Greek Feta Couscous


I learned a surprising life lesson while creating a Fresh & Co. sandwich-inspired meal. Initially I was thrilled to take on the challenge just because it sounded fun, but after I created the dishes I realized that we become more creative when we have constraints. It is a bit counter intuitive. One would think that creativity requires freedom to do and try anything. However, if asked to solve a problem with unlimited resources and time, we would probably just pick the first thing that comes to mind–the same thing that everyone else would think of. Or it could go the other direction, and we would never settle on a solution because we are overwhelmed by all of the possibilities. But if we apply constraints, we are forced to explore options out of our norm.

And so I was able to try something new with each of the dishes that I created for this series. In a way, taking inspiration from Fresh & Co. sandwiches could be viewed as a limitation. Just as a glass half full and a glass half empty are the same thing. Personally, I prefer my glass half full with chocolate milk.

Appetizer: Steak Crisps with Caper Aioli inspired by the Grilled Steak and Fontina Crisp Panini Melt

Entrée: Lemon Dill Roasted Chicken inspired by the Lemon Grilled Chicken Sandwich

Side: Greek Feta Couscous inspired by the Greek Feta & Tomato Baguette Sandwich

While in college, I often made a simple Israeli couscous dish with just onions and chicken broth. It was cheap, tasty and filling just like spaghetti. And just like spaghetti, couscous is a pasta made of semolina (wheat). Israeli couscous, also known as pearl couscous, is larger and toasted giving the hearty pasta a nutty flavor. Cook this like you would rice pilaf or risotto; start by toasting the pearls in a pan then add liquid that will be completely absorbed.

For our sandwich-inspired side dish, I needed something starchy and hearty enough to stand up to roasted chicken. Roasted chicken is succulent, but not exactly the most complex in terms of flavor…so the side could be bright and briny without butting heads with the entrée. As an added bonus, this Greek Feta Couscous can be served lukewarm. If you entertain with this menu, you can make your side before the guests arrive and mingle with them over appetizers while the chicken roasts in the oven.

I really like the combination of tomatoes and feta in the Fresh & Co. baguette.
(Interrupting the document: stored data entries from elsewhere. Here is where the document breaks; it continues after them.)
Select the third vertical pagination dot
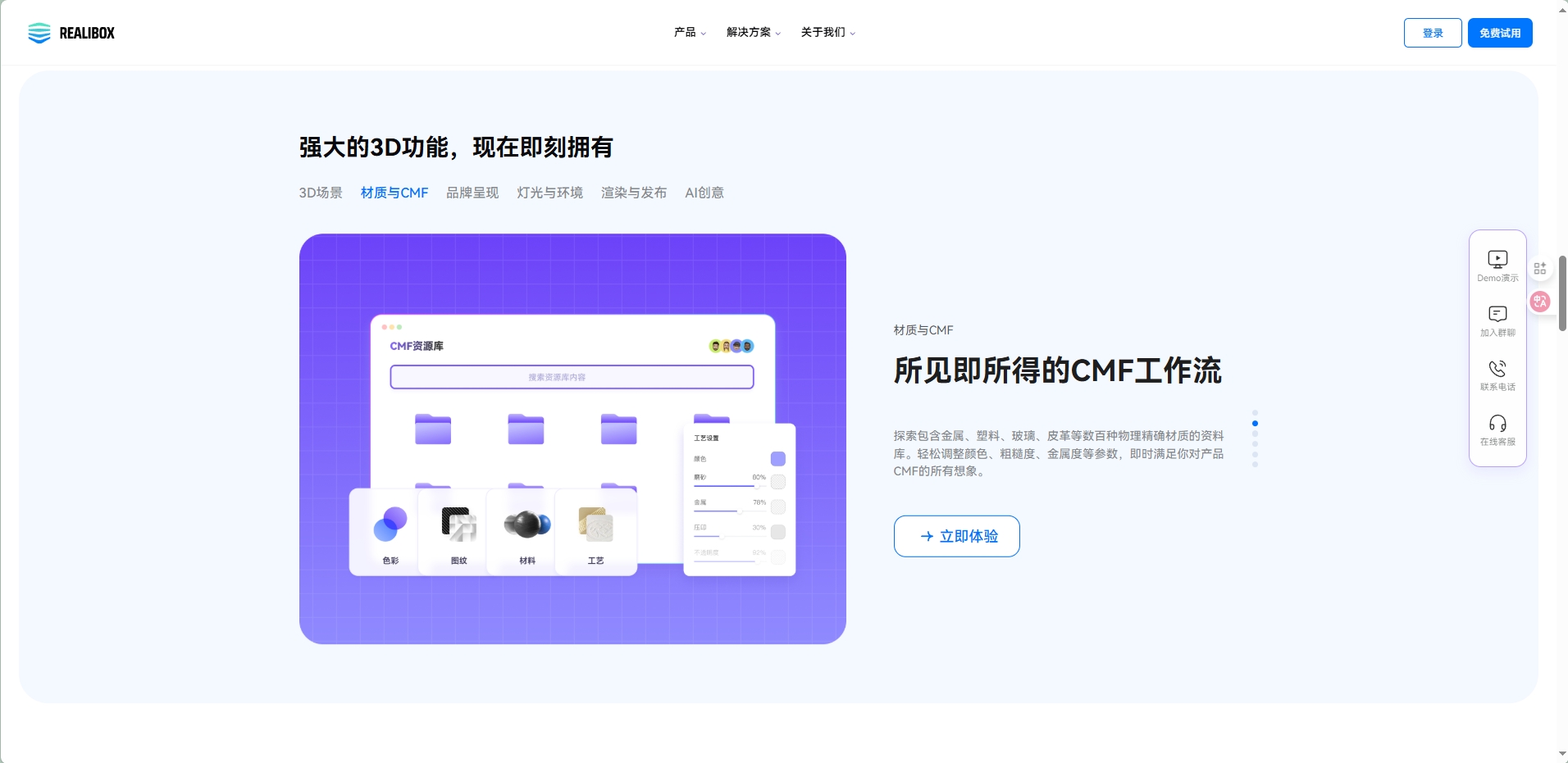This screenshot has height=763, width=1568. (x=1255, y=434)
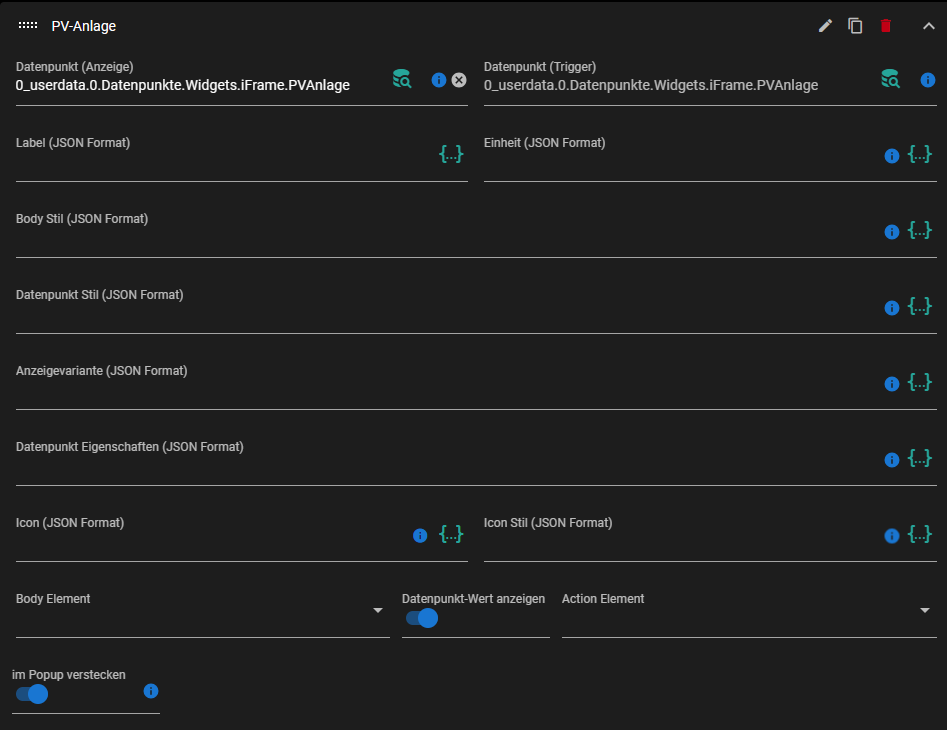This screenshot has height=730, width=947.
Task: Collapse the PV-Anlage panel
Action: 927,26
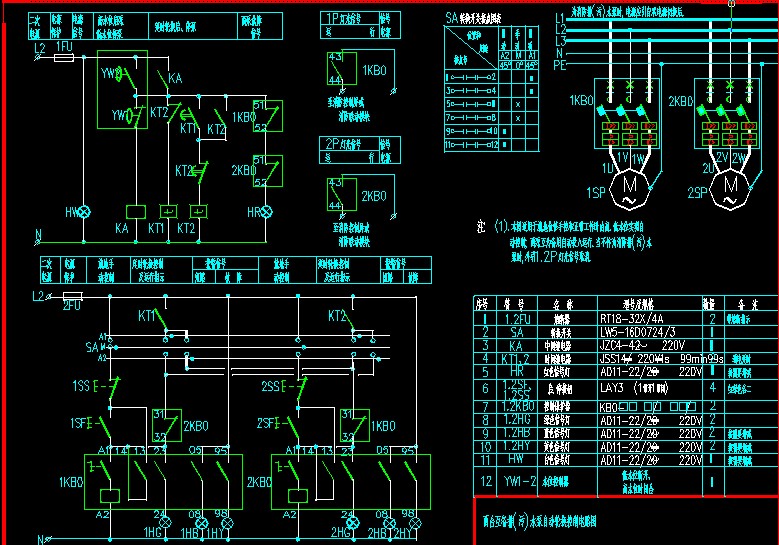Select the KT2 timer coil symbol
The height and width of the screenshot is (545, 779).
point(199,212)
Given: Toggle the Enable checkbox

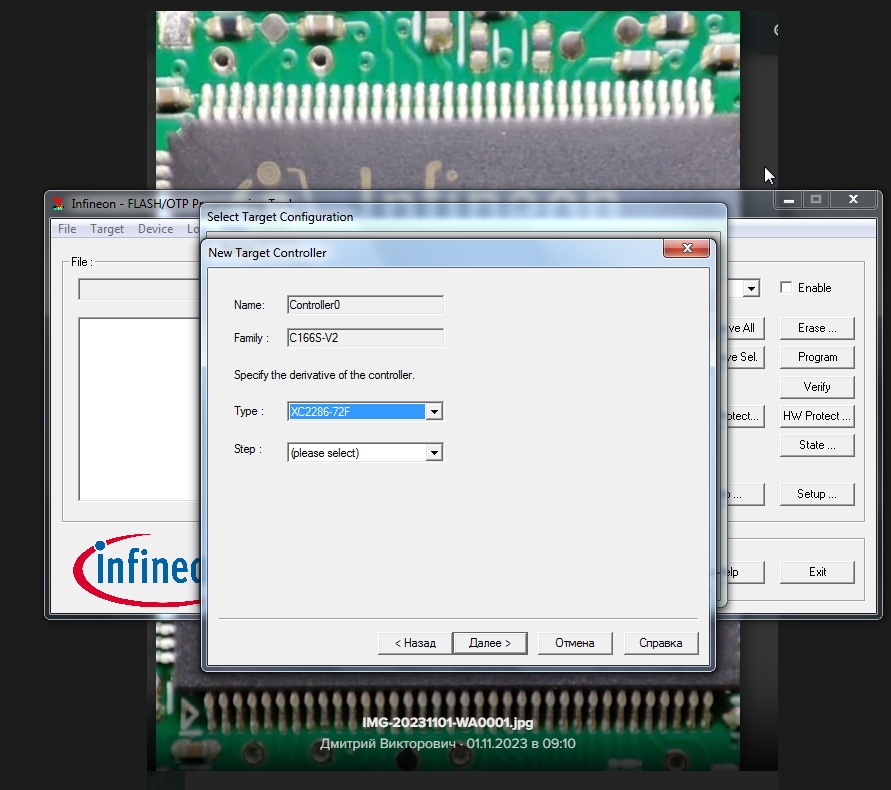Looking at the screenshot, I should tap(786, 288).
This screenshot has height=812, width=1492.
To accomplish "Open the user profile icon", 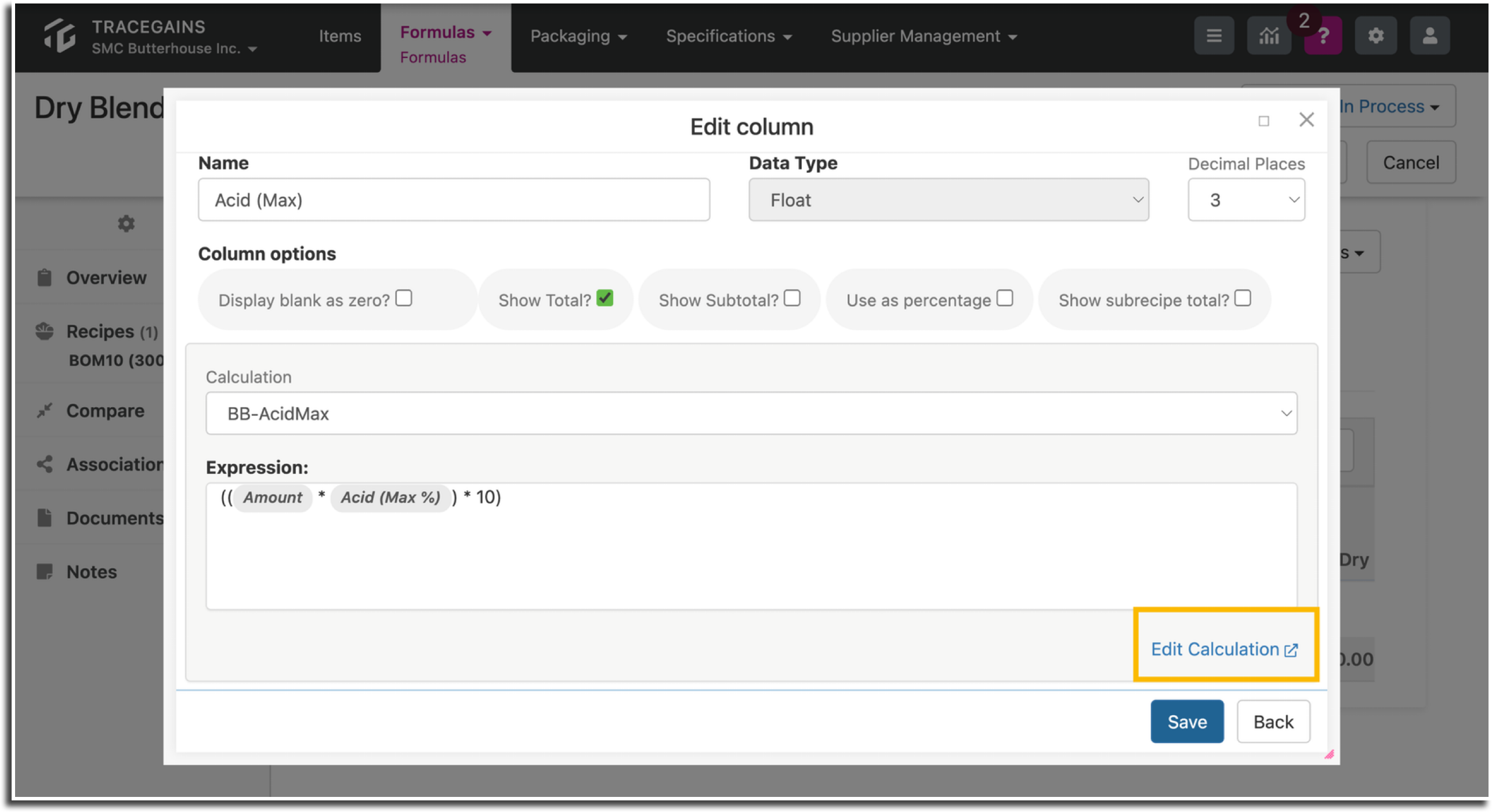I will point(1429,36).
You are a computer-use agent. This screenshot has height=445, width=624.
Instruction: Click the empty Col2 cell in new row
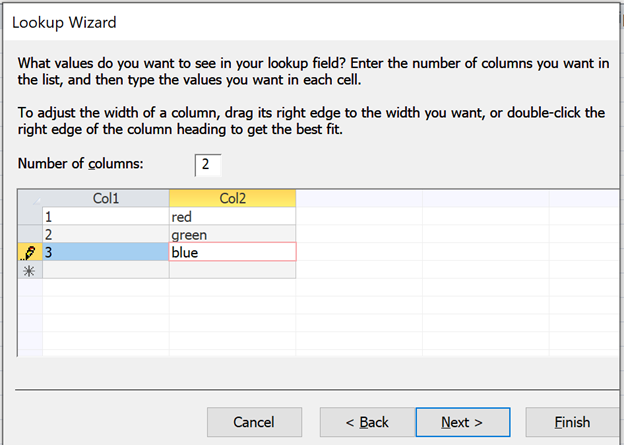click(232, 271)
This is a classic pairing similar to spinach and feta. I suggest that you try the Roasted Tomato, Feta and Rocket Quiche from Life’s a Feast. Absolutely delicious! A great way to get your creative juices flowing is to see how many ways you can prepare tomatoes and feta. I am sure it would be fantastic on flatbread, in tacos, or as a stew. See how creative you can get by adding just a few constraints! As for me, I am determined to create a dish using only condiments in the near future. You might even see me rifling through the condiment counter at your local Fresh & Co. In the mean time, check out the Fresh & Co. blog this Thursday to see my video in the fourth post of this series!

Photo courtesy of Fresh & Co.

Greek Feta Couscous

1 cup Israeli (pearl) couscous
1 tablespoon olive oil
2 cups chicken broth
3 scallions, sliced into small rounds with green and white parts separated
1 cup roughly chopped arugula
12 olives, rinsed and finely chopped
2 plum tomatoes, seeded and chopped
2 tablespoons crumbled feta cheese

1 teaspoon olive oil
1 teaspoon lemon juice
pinch salt
pinch freshly ground black pepper

In a large pan, heat the olive oil over medium heat. Add the white part of the scallions and saute 30 seconds.

Add the couscous and cook about 3 minutes until slightly brown, stirring frequently.

Add the olives and the chicken broth. Bring to a boil then lower the heat to medium-low. Simmer uncovered until all of the liquid is absorbed, stirring occasionally and scraping up the couscous at the bottom of the pan.

Remove the couscous from the heat, and while it is still hot mix in the arugula so that it wilts. Add the tomatoes, feta, and green parts of the scallions.

In a small bowl, whisk together the vinaigrette ingredients then pour over the couscous. Mix to combine.